On Mon, Oct 5, 2015 at 12:02 PM, Larry Schwitters <leschwitters at me.com>

> Hal, what is the DJ part of your DJ/PR? PR no doubt represents The

> Pittman-Robertson, Federal aid in Wildlife Restoration Act, which put a 10%

> tax on sporting guns and ammo. But, "Congress in the early 1970's

> expanded the P-R revenue base to include handguns and archery equipment,

> and authorized States to spend up to half those revenues on hunter

> education and target ranges.” (

> http://www.fws.gov/southeast/federalaid/pittmanrobertson.html) Do you

> know if that is just half of handgun taxes or all P-R funds?


> Larry Schwitters

> Issaquah


> On Oct 4, 2015, at 8:01 PM, Hal Michael <ucd880 at comcast.net> wrote:



> While continuing to beat an old dead horse, it is the hook and bullet

> crowd that essentially funds WDFW through license fees and DJ/PR taxes on

> gear.

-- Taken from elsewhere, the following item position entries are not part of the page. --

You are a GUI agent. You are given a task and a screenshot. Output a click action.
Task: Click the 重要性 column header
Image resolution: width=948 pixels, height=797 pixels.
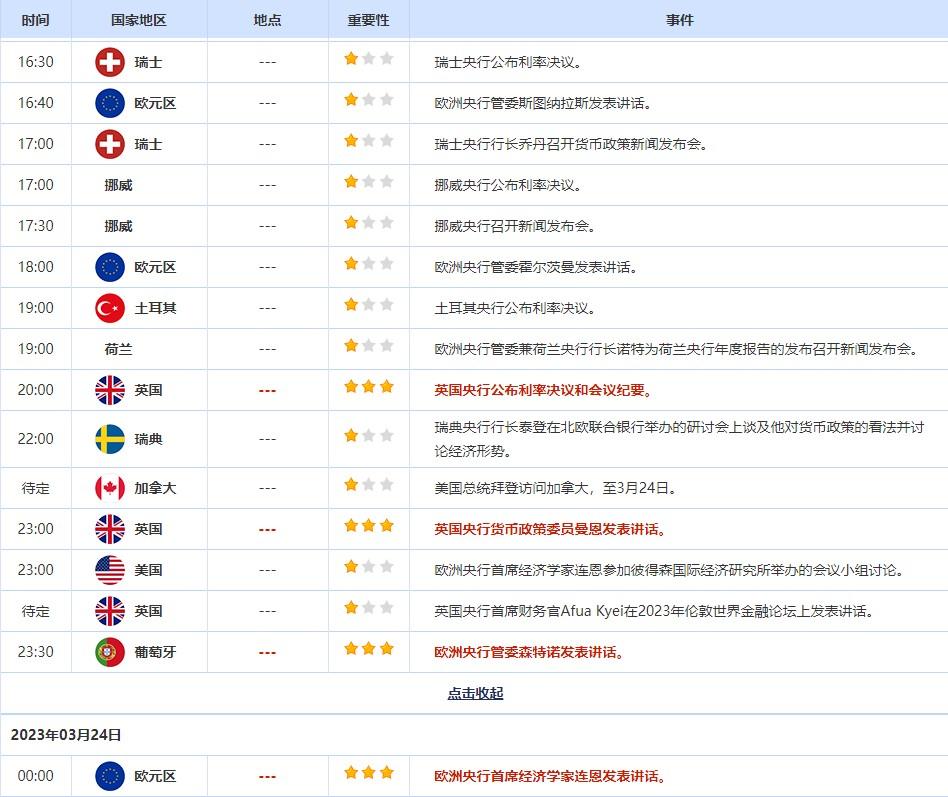(x=368, y=20)
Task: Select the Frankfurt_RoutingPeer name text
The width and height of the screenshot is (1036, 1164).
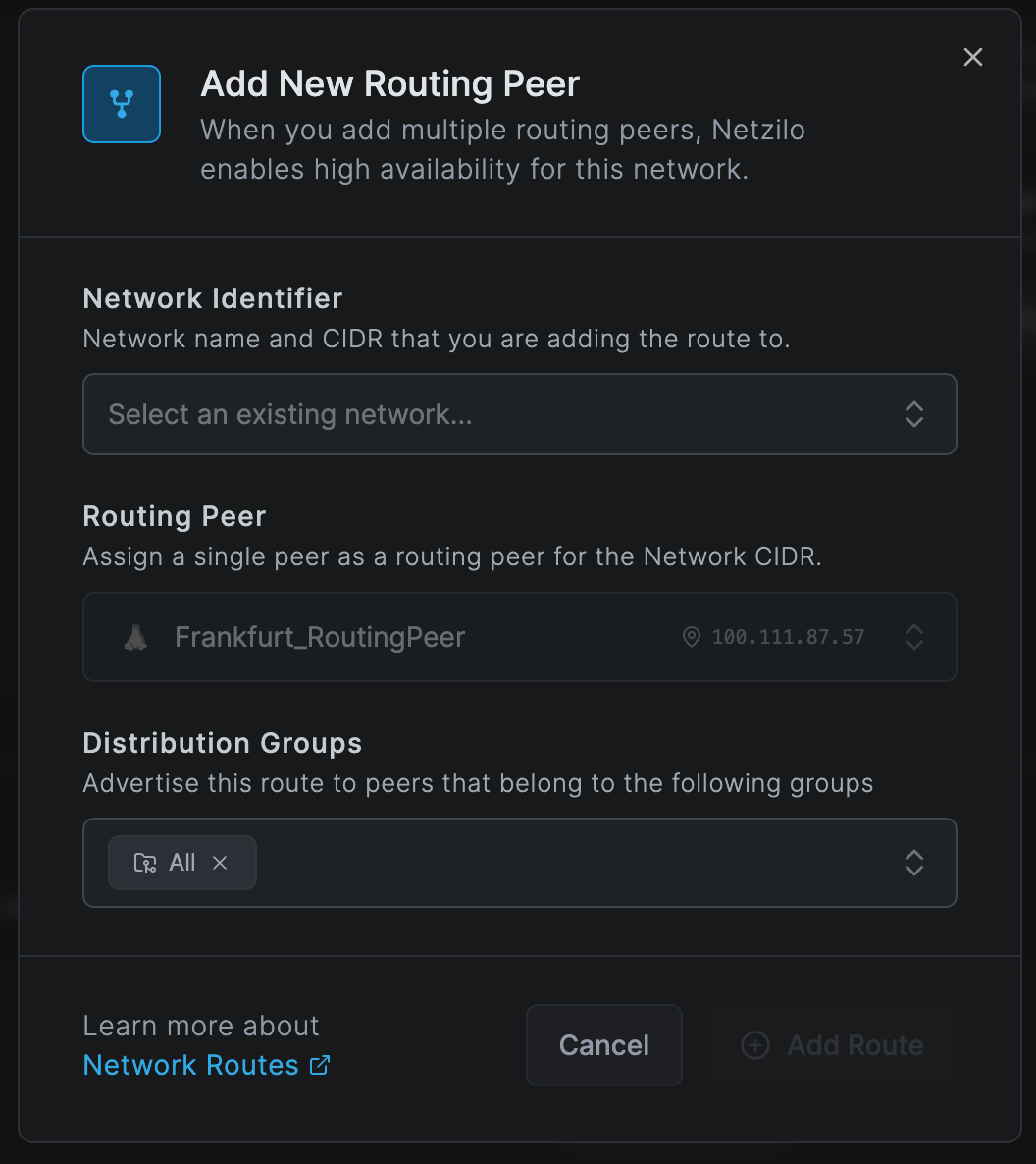Action: [320, 637]
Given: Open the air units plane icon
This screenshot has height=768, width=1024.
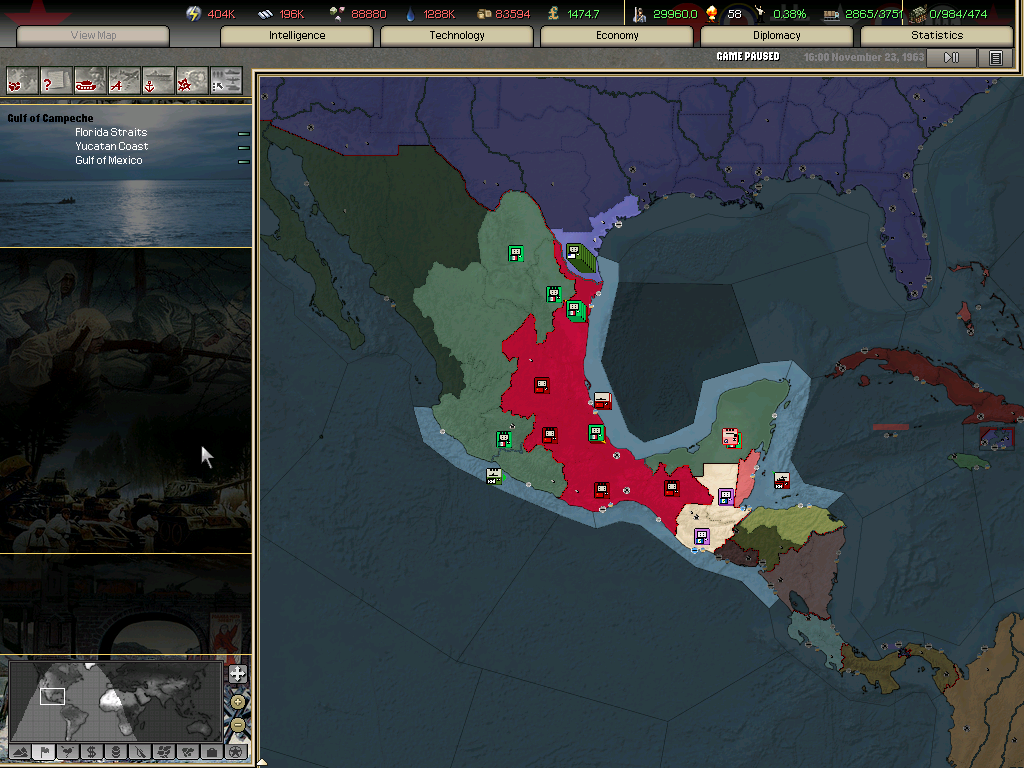Looking at the screenshot, I should click(124, 80).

The legislature, acting in our best interest, has seen fit to

> significantly reduce the General Fund taxpayer contribution to WDFW. If the

> conservation community wants a seat at the table we are going to have to

> buy it.

> The conservation voice needs to be heard at these meetings but know that

> actions reduce license sales will reduce what WDFW can do, given the

> current tack of government.


> Hal Michael

> Science Outreach Director, Sustainable Fisheries Foundation

> Olympia WA

> 369-459-4005

> 360-791-7702 (C)

> ucd880 at comcast.net


> ------------------------------

> Tweeters,

> On Tuesday, Oct 6 and on Thursday, Oct 8, the (relatively new) WDFW

> Director, Jim Unsworth, and some of his staff are conducting meetings in

> the Puget Sound area to help identify conservation and recreation

> priorities. (Other meetings have been held and will be held in other areas

> of the state. See the copy of the message, below for further information

> and meeting times/places.)

> After hearing about the Selah meeting (Sept. 10th), I’m concerned that

> the voice of anyone other than those in the hook and bullet stakeholder

> arena will be heard or responded to. For example, from what I saw, the

> presentation in Selah focused almost exclusively on the hunting and fishing

> aspects of the WDFW – this included the photos used in the presentation. As

> you are well aware, the WDFW also is responsible for all other wildlife,

> including sensitive, threatened, and endangered species (currently 46

> state-listed species). (Note: I’m definitely NOT against fishing or

> hunting, but I’m concerned that other aspects of conservation are not given

> due diligence.)

> Many of you are in the “watchable wildlife,” conservation, and other

> stakeholder arenas. Please, if you have the opportunity, attend one of the

> two meetings being held in our part of the state. If you can’t attend,

> please voice your ideas and comments per one of the two online mechanisms

> shown in the message below.



> May all your birds be identified,



> Denis DeSilvis

> Roy, WA

> avnacrs4birds at outlook dot com

> ----

> *Sept 4 (Message date)*

> *WDFW invites public to help identify conservation and recreation

> priorities *

> OLYMPIA - State fish and wildlife leaders are asking people to share their

> views on the values and priorities that should drive the Washington

> Department of Fish and Wildlife (WDFW) over the next several years.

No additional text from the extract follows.